2474. — À FRÉDÉRIC II, ROI DE PRUSSE[1].
Potsdam, 27 novembre 1752.

« Je promets à Sa Majesté que, tant qu’elle me fera la grâce de me loger au chatau, je n’écrirai contre personne, soit contre le gouvernement de France, contre les ministres, soit contre d’autres souverains, ou contre des gens de lettre illustre, envers lesquels on me trouvera rendre les égards qui leur sont dus. Je n’abuserai point des lettres de Sa Majesté, et je me gouvernerai d’une manière convenable à un hôme de lettre qui a l’honneur d’être chambelan de Sa Majesté, et qui vit avec des honetes gens[2]. »

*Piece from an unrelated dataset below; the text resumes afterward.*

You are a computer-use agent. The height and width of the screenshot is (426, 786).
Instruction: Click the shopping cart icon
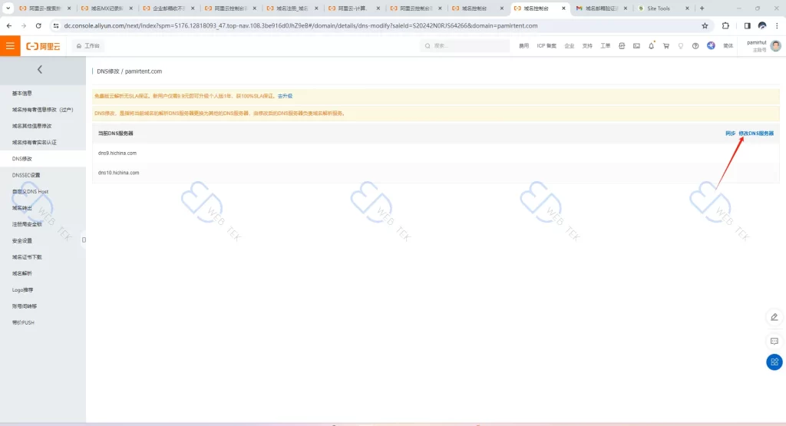coord(665,46)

J’exécuterai, sire, tous les ordres de Votre Majesté, et mon cœur n’aura pas de peine à lui obéir. Je la supplie encore une fois de considérer que jamais je n’ai écrit contre aucun gouvernement, encore moins contre celui sous lequel je suis né, et que je n’ai quitté que pour venir achever ma vie à vos pieds. J’ai été historiographe de France, et, en cette qualité, j’ai écrit l’histoire de Louis XIV et celle des campagnes de Louis XV, que j’ai envoyées à M. d’Argenson. Ma voix et ma plume ont été consacrées à ma patrie, comme elles le sont à vos ordres. Je vous conjure d’avoir la bonté d’examiner quel est le fond de la querelle de Maupertuis. Je vous conjure de croire que j’oublie cette querelle, puisque vous me l’ordonnez. Je me soumets sans doute à toutes vos volontés. Si Votre Majesté m’avait ordonné de ne me point défendre et de ne point entrer dans cette dispute littéraire, je lui aurais obéi avec la même soumission. Je la supplie d’épargner un vieillard accablé de maladies et de douleur, et de croire que je mourrai aussi attaché à elle que le jour que je suis arrivé à sa cour.

  1. Œuvres de Frédéric le Grand, publiées sous la direction de M.J.-D.-E. Preuss, tome XXII, page 302. Berlin, 1853.
  2. Ce qui précède était écrit de la main de Frédéric, et fut envoyé à Voltaire pour qu’il le signât. La fin de la lettre fut écrite par Voltaire sur la même feuille. (Note de l’édition Preuss.)